_WHAT THE EXERCISE ASKS_
The answer should consist of all the records, written out word for word.

##### RECORDS SUPPLIED #####

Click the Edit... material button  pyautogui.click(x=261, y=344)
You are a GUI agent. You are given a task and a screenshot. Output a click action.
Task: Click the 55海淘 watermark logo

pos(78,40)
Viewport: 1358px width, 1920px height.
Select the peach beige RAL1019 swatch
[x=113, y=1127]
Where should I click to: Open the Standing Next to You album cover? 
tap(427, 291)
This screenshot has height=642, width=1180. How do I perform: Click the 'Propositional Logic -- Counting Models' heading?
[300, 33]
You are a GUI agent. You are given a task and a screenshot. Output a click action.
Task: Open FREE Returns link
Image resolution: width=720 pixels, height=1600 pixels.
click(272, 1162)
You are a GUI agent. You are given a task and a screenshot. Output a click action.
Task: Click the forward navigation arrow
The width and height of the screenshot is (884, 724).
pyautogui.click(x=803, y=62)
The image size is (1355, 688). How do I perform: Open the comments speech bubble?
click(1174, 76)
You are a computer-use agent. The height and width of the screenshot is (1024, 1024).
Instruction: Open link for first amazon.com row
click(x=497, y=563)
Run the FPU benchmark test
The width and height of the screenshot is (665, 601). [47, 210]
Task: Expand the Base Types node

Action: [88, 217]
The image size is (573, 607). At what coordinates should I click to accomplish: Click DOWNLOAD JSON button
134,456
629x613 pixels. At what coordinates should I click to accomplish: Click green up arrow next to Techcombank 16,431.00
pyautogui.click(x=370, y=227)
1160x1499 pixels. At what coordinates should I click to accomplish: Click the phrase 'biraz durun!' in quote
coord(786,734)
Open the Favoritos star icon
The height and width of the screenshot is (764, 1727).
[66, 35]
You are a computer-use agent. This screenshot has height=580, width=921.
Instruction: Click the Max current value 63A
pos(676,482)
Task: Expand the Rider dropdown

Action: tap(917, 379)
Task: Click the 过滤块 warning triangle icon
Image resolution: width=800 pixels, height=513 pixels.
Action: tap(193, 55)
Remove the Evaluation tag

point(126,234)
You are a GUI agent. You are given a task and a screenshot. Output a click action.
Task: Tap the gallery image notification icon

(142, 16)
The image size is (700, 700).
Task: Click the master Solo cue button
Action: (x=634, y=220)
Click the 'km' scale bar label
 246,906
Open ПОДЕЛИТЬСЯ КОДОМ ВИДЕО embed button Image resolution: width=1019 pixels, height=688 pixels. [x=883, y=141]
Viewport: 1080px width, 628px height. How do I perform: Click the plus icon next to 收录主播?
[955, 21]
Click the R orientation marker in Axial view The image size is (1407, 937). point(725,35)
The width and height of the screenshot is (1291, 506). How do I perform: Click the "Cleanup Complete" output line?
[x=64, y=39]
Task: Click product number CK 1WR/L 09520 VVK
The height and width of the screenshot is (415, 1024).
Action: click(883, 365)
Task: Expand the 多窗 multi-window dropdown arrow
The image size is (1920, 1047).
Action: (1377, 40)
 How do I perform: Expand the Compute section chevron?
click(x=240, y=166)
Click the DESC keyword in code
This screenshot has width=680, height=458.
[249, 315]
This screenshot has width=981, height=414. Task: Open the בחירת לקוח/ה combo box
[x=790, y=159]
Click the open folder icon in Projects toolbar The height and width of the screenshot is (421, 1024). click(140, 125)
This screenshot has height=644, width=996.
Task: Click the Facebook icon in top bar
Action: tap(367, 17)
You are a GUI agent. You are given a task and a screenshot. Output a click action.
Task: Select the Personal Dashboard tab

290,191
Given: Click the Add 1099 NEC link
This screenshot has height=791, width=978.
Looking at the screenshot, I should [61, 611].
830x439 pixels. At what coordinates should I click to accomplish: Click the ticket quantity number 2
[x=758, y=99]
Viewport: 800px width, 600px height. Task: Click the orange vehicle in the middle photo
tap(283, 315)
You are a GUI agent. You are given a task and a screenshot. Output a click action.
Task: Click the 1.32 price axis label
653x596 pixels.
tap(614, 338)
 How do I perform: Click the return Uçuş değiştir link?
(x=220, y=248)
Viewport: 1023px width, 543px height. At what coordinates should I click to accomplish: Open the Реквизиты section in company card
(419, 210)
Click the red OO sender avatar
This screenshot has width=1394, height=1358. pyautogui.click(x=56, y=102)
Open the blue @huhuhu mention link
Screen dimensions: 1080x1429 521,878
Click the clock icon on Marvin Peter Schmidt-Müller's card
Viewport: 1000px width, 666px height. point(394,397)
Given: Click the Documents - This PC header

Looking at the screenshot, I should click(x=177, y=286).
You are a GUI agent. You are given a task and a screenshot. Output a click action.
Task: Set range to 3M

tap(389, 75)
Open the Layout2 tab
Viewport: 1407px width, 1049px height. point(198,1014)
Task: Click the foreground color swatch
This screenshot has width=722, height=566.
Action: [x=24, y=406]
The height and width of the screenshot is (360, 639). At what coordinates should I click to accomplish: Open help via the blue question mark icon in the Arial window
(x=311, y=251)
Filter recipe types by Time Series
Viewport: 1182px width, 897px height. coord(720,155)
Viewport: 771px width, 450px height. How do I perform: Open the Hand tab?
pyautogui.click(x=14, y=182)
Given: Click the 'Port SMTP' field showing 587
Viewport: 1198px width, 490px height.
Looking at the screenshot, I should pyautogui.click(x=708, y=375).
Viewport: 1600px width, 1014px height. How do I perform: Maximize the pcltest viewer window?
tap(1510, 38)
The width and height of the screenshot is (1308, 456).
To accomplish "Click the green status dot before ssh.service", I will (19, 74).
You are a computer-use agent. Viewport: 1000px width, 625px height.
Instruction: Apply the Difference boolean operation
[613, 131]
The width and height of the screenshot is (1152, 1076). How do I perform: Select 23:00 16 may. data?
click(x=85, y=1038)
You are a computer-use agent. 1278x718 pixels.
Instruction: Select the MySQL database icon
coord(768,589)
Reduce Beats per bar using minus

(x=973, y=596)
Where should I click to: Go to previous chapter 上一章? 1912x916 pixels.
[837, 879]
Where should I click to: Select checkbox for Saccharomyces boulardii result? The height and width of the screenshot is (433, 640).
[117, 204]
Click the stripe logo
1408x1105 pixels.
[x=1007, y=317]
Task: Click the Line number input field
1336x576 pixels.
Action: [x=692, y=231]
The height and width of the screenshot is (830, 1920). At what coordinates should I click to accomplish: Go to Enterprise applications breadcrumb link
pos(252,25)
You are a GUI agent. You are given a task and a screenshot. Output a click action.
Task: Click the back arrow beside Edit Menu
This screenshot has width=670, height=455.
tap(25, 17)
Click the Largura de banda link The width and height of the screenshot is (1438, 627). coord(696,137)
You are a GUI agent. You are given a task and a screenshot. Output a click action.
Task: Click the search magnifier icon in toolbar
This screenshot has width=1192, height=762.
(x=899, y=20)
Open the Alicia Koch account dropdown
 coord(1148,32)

#####

_ANSWER TO THIS EXERCISE_
Click the Edit... material button  pyautogui.click(x=261, y=344)
You are a GUI agent. You are given a task and a screenshot. Output a click action.
Task: Click the 55海淘 watermark logo

pos(78,40)
Viewport: 1358px width, 1920px height.
Select the peach beige RAL1019 swatch
[x=113, y=1127]
Where should I click to: Open the Standing Next to You album cover? 
tap(427, 291)
This screenshot has height=642, width=1180. How do I perform: Click the 'Propositional Logic -- Counting Models' heading?
[300, 33]
You are a GUI agent. You are given a task and a screenshot. Output a click action.
Task: Open FREE Returns link
Image resolution: width=720 pixels, height=1600 pixels.
click(272, 1162)
You are a GUI agent. You are given a task and a screenshot. Output a click action.
Task: Click the forward navigation arrow
The width and height of the screenshot is (884, 724).
pyautogui.click(x=803, y=62)
The image size is (1355, 688). How do I perform: Open the comments speech bubble?
click(1174, 76)
You are a computer-use agent. The height and width of the screenshot is (1024, 1024).
Instruction: Open link for first amazon.com row
click(x=497, y=563)
Run the FPU benchmark test
The width and height of the screenshot is (665, 601). [47, 210]
Task: Expand the Base Types node

Action: [88, 217]
The image size is (573, 607). At what coordinates should I click to accomplish: Click DOWNLOAD JSON button
134,456
629x613 pixels. At what coordinates should I click to accomplish: Click green up arrow next to Techcombank 16,431.00
pyautogui.click(x=370, y=227)
1160x1499 pixels. At what coordinates should I click to accomplish: Click the phrase 'biraz durun!' in quote
coord(786,734)
Open the Favoritos star icon
The height and width of the screenshot is (764, 1727).
[66, 35]
You are a computer-use agent. This screenshot has height=580, width=921.
Instruction: Click the Max current value 63A
pos(676,482)
Task: Expand the Rider dropdown

Action: tap(917, 379)
Task: Click the 过滤块 warning triangle icon
Image resolution: width=800 pixels, height=513 pixels.
Action: tap(193, 55)
Remove the Evaluation tag

point(126,234)
You are a GUI agent. You are given a task and a screenshot. Output a click action.
Task: Tap the gallery image notification icon

(142, 16)
The image size is (700, 700).
Task: Click the master Solo cue button
Action: (x=634, y=220)
Click the 'km' scale bar label
 246,906
Open ПОДЕЛИТЬСЯ КОДОМ ВИДЕО embed button Image resolution: width=1019 pixels, height=688 pixels. [x=883, y=141]
Viewport: 1080px width, 628px height. How do I perform: Click the plus icon next to 收录主播?
[955, 21]
Click the R orientation marker in Axial view The image size is (1407, 937). point(725,35)
The width and height of the screenshot is (1291, 506). How do I perform: Click the "Cleanup Complete" output line?
[x=64, y=39]
Task: Click product number CK 1WR/L 09520 VVK
The height and width of the screenshot is (415, 1024).
Action: click(883, 365)
Task: Expand the 多窗 multi-window dropdown arrow
The image size is (1920, 1047).
Action: (1377, 40)
 How do I perform: Expand the Compute section chevron?
click(x=240, y=166)
Click the DESC keyword in code
This screenshot has width=680, height=458.
[249, 315]
This screenshot has width=981, height=414. Task: Open the בחירת לקוח/ה combo box
[x=790, y=159]
Click the open folder icon in Projects toolbar The height and width of the screenshot is (421, 1024). click(140, 125)
This screenshot has height=644, width=996.
Task: Click the Facebook icon in top bar
Action: tap(367, 17)
You are a GUI agent. You are given a task and a screenshot. Output a click action.
Task: Select the Personal Dashboard tab

290,191
Given: Click the Add 1099 NEC link
This screenshot has height=791, width=978.
Looking at the screenshot, I should [61, 611].
830x439 pixels. At what coordinates should I click to accomplish: Click the ticket quantity number 2
[x=758, y=99]
Viewport: 800px width, 600px height. Task: Click the orange vehicle in the middle photo
tap(283, 315)
You are a GUI agent. You are given a task and a screenshot. Output a click action.
Task: Click the 1.32 price axis label
653x596 pixels.
tap(614, 338)
 How do I perform: Click the return Uçuş değiştir link?
(x=220, y=248)
Viewport: 1023px width, 543px height. At what coordinates should I click to accomplish: Open the Реквизиты section in company card
(419, 210)
Click the red OO sender avatar
This screenshot has width=1394, height=1358. pyautogui.click(x=56, y=102)
Open the blue @huhuhu mention link
Screen dimensions: 1080x1429 521,878
Click the clock icon on Marvin Peter Schmidt-Müller's card
Viewport: 1000px width, 666px height. point(394,397)
Given: Click the Documents - This PC header

Looking at the screenshot, I should click(x=177, y=286).
You are a GUI agent. You are given a task and a screenshot. Output a click action.
Task: Set range to 3M

tap(389, 75)
Open the Layout2 tab
Viewport: 1407px width, 1049px height. point(198,1014)
Task: Click the foreground color swatch
This screenshot has width=722, height=566.
Action: [x=24, y=406]
The height and width of the screenshot is (360, 639). At what coordinates should I click to accomplish: Open help via the blue question mark icon in the Arial window
(x=311, y=251)
Filter recipe types by Time Series
Viewport: 1182px width, 897px height. coord(720,155)
Viewport: 771px width, 450px height. How do I perform: Open the Hand tab?
pyautogui.click(x=14, y=182)
Given: Click the 'Port SMTP' field showing 587
Viewport: 1198px width, 490px height.
Looking at the screenshot, I should pyautogui.click(x=708, y=375).
Viewport: 1600px width, 1014px height. How do I perform: Maximize the pcltest viewer window?
tap(1510, 38)
The width and height of the screenshot is (1308, 456).
To accomplish "Click the green status dot before ssh.service", I will (19, 74).
You are a computer-use agent. Viewport: 1000px width, 625px height.
Instruction: Apply the Difference boolean operation
[613, 131]
The width and height of the screenshot is (1152, 1076). How do I perform: Select 23:00 16 may. data?
click(x=85, y=1038)
You are a computer-use agent. 1278x718 pixels.
Instruction: Select the MySQL database icon
coord(768,589)
Reduce Beats per bar using minus

(x=973, y=596)
Where should I click to: Go to previous chapter 上一章? 1912x916 pixels.
[837, 879]
Where should I click to: Select checkbox for Saccharomyces boulardii result? The height and width of the screenshot is (433, 640).
[117, 204]
Click the stripe logo
1408x1105 pixels.
[x=1007, y=317]
Task: Click the Line number input field
1336x576 pixels.
Action: [x=692, y=231]
The height and width of the screenshot is (830, 1920). At what coordinates should I click to accomplish: Go to Enterprise applications breadcrumb link
pos(252,25)
You are a GUI agent. You are given a task and a screenshot. Output a click action.
Task: Click the back arrow beside Edit Menu
This screenshot has width=670, height=455.
tap(25, 17)
Click the Largura de banda link The width and height of the screenshot is (1438, 627). coord(696,137)
You are a GUI agent. You are given a task and a screenshot. Output a click action.
Task: Click the search magnifier icon in toolbar
This screenshot has width=1192, height=762.
(x=899, y=20)
Open the Alicia Koch account dropdown
 coord(1148,32)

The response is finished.